Parodies of famous people
A list of famous people (Puerto Rican, or International). These are the people that get their own skit, rather than appear "inside" main show parodies.

Special guests
Special guests included local personalities, politicians, musical guests, among others.

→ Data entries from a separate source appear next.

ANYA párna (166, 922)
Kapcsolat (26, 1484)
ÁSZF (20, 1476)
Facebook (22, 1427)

 Luis Raúl - Confronted his counterpart in a competition to determine the real Luis Raúl.
 Víctor Alicea
 Milly Cangiano
 Aníbal Acevedo Vilá - Governor of Puerto Rico, 2005–2009
 Luis Fortuño - Governor of Puerto Rico, 2009–2013
 Jowell & Randy - Got called "Blower & Panty" by Maripilly.
 José Nogueras - Musical guest
 Rubén Sánchez - Special guest on the parody to one of his former shows
 Miguelito featuring Divino - Musical guests
 Miguel Cotto - Boxer and former OMB Welter Champion

Writers
 Javier del Valle
 Agustín Rosario (Executive producer and artistic director)
 Edmee Rivera (General producer)
 Pedro Juan Ríos
 Carlos Ramírez

Cancellation
Facing insufficient advertisement revenue during their time slot to pay the cast, the show was ultimately cancelled in May 2009, with its final broadcast on May 13, 2009.

Aftermath

Radio spin-off
On May 21, 2009, producer Agustín Rosario took TV Ilegal to radio on Cadena Salsoul with a weekly radio show called Radio Ilegal, only a week from its television departure. Rosario hosted the radio show with actors Herbert Cruz, Noris Joffre, Lizmarie Quintana, and other talents that parody television and political people. The radio show kept the parody concept of local politicians and celebrities, with the "benefit that people can imagine them [the characters], because they have already seen it on television", according to Uno Radio Group Chain President, Luis "Tuto" Soto.

Television specials
In November 2011, TV Ilegal returned to television with a special broadcast in Telemundo; Noris Joffre, who worked in WAPA at the time, did not appear. A second television special was aired in 2012 on Telemundo, introducing new parodies such as Dando Manigueta (Dando Candela), the Gricel Mamery/Javier Ceriani exposure incident, José Ortiz "El Buen Samaritano", a clairvoyant claiming he spoke to the spirit of murdered child Lorenzo González Cacho; the Manny Manuel car accident and Dinga & Matraca (Minga & Petraca).

Return to TV
After more than three years, TV Ilegal returned to television to Univision Puerto Rico on October 1, 2012 as Noche Ilegal (stylized as NOCHE [i]LEGAL). Herbert Cruz, Lizmarie Quintana, Ivonne Arriaga and Ángel Figueroa reprised each of their parodies and introduced new ones as well; Abraham Martí was briefly part of the cast but left afterwards. Noris Joffre and Edgardo "El Bebo" Adames were the only two cast members from the original show to not return. Episodes ran for 30 minutes, including commercials, airing weekly nights, and were initially hosted by various local celebrities, politicians or artists, later permanently hosted by Gricel Mamery. Noche Illegal was the final show left in Univision Puerto Rico's local programming block after the network discontinued most of its local workshops including the morning, noon and afternoon newscast. The show was ultimately cancelled in 2015.